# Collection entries
↓↓↓
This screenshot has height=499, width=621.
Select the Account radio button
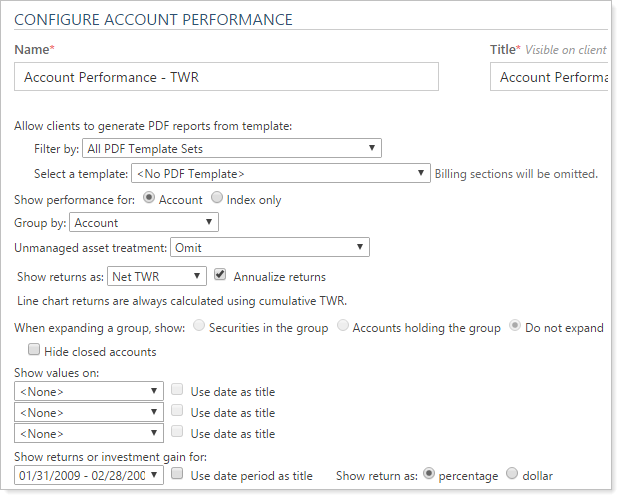(x=149, y=198)
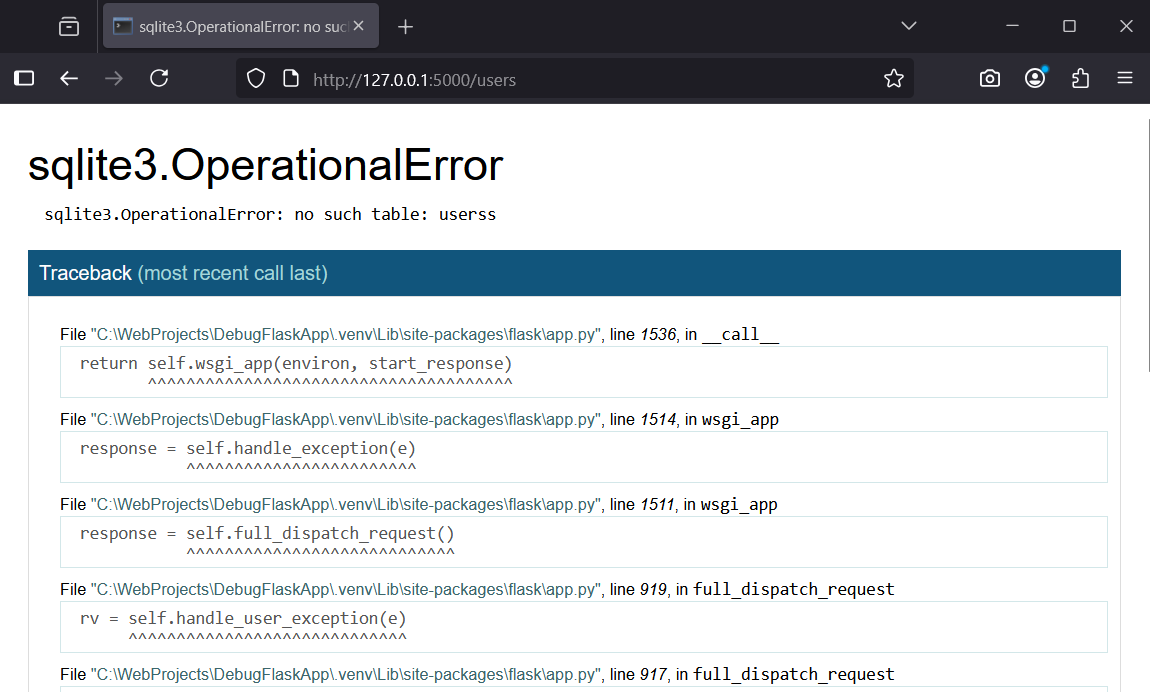The width and height of the screenshot is (1150, 692).
Task: Open the Firefox View icon
Action: point(69,27)
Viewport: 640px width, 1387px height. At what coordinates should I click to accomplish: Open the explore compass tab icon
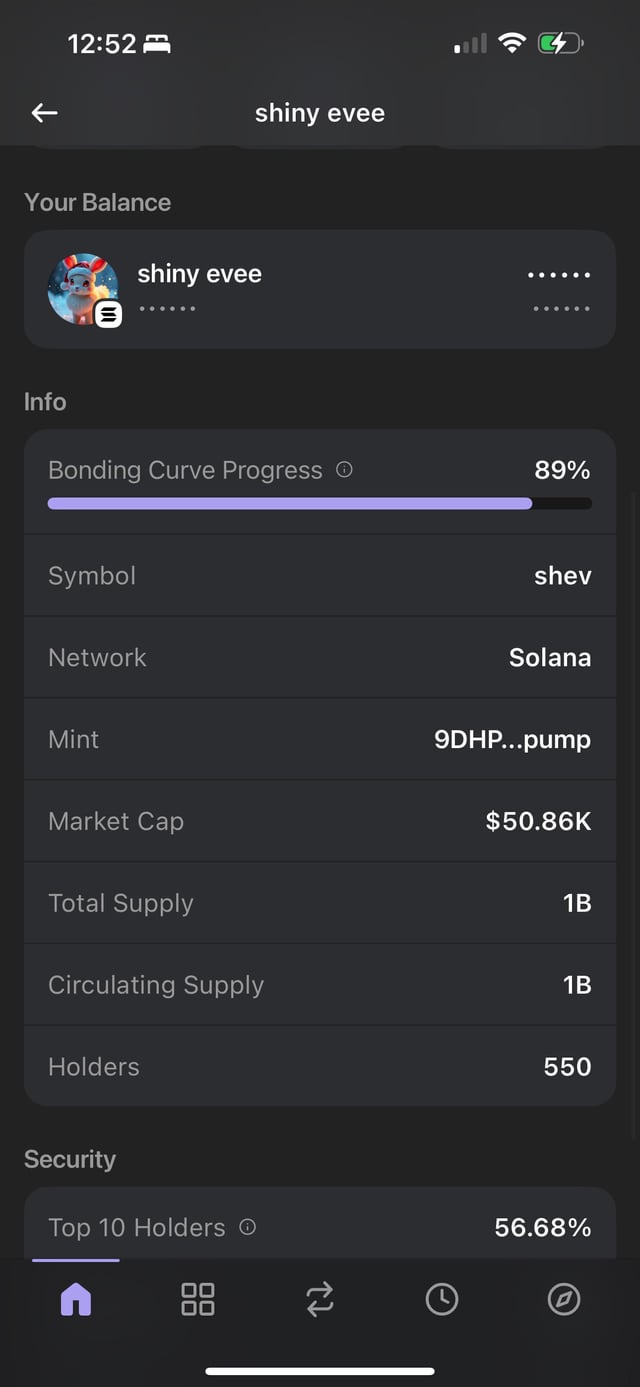click(564, 1299)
↑↑↑
What is needed is an exact copy of all the data, with no images in it.

This screenshot has height=499, width=621.
Select the Account radio button
(x=149, y=198)
The width and height of the screenshot is (1150, 692).
Task: Open the Firefox View icon
Action: point(69,27)
Viewport: 640px width, 1387px height. At what coordinates should I click to accomplish: Open the explore compass tab icon
click(564, 1299)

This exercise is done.